Last week, a new monthly savings index was published by Nationwide UK and the ERSI. Their plan is to release new figures every month that will act as a sort of barometer of how Irish people feel about saving.

The first figures got some good press. They told us that the index has dropped by 7 points since the start of the year. The drop means that sentiment towards saving has gone down and we Irish just aren't as gung-ho about socking away the cash anymore.

"Savers start to feel the pinch" was how the index was interpreted by one national daily, while another saw it as a hint that consumers thought the worst of the recession was over. A bit of a contradiction... we either don't have as much to save, or we just don't feel like saving as much anymore.

I thought this was interesting because it was only a few weeks ago that Permanent TSB were delighted to say that the number of people saving regularly with them had gone up by 163% since 2008!

Permanent TSB are sharing the success of their campaign to bring in deposits and savers, but it still makes a curious counter argument to the Nationwide UK/ERSI index. Permo also said that the average amount being put into regular savings accounts is higher this year than it was last year. Up to €250 a month from €200. So more money being saved, more savers... what are Nationwide UK and the ERSI basing their index on?

Well, the index is the result of 4 monthly surveys of 800 people. Survey participants were asked if they were saving regularly and if so, was it more or less than in previous months. Then those that said they weren't saving regularly were asked if they were saving anything at all.

The survey found that the number of people who said they were saving regularly had fallen, and the number of people that weren't saving anything at all had increased. It seems that they are could be on to something. The Central Bank's latest numbers tell us that the amount of money on deposit has fallen by about €1.4 billion since February.

The thing is, Permanent TSB is right too. Their two big accounts are notice accounts. A 35-day notice lump sum account and a 21-day regular saver. The Central Bank says that the amount of money in notice accounts has increased by nearly €400 million for March.

There's been plenty in the press over the last couple of years about how we've gone from a nation of spendthrifts to a nation of savers. We've stopped spending like sailors on shore leave, we look for value and bargains, and we've developed a strong saving habit. The Savings Index says that a whopping 69% of people still think it's important to save regularly.

There are a lot of theories about why we've been stashing away so much of our income. People are uncertain about their jobs and want an emergency fund, credit is much harder to come by and Permanent TSB says many of their new account holders are saving for house deposits.

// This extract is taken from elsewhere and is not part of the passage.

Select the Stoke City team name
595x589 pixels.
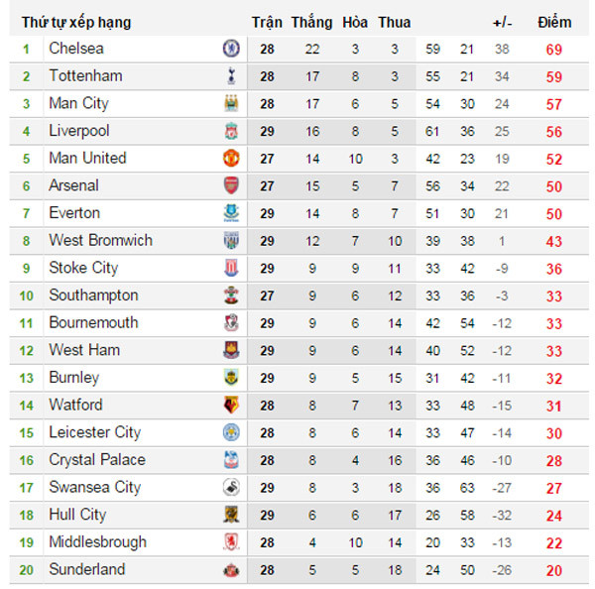coord(83,268)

Saving for house deposits helps explain Permanent TSB's huge increase in regular savers. We know that the banks want to see big deposits and a strong saving habit before lending, and Permo also says that the majority of its new regular savers are in the 25 - 35 age group. This is the main age group of first time buyers. Rates for regular savers are extremely strong, so it's certainly a good time to save if you can afford to do so.

In a final piece of good news, the Consumer Sentiment Index which tracks how people feel about their future financial situations increased for April. According to KBC Ireland/ESRI, the economy is reaching a turning point and consumers' optimism is returning.

The movement of money from low interest demand accounts to high interest notice accounts also seems to show that we really are looking for better deals and higher rates. It will be interesting to follow the Savings Index in the months to come to see how our attitudes to saving change and if our optimism about the future keeps improving.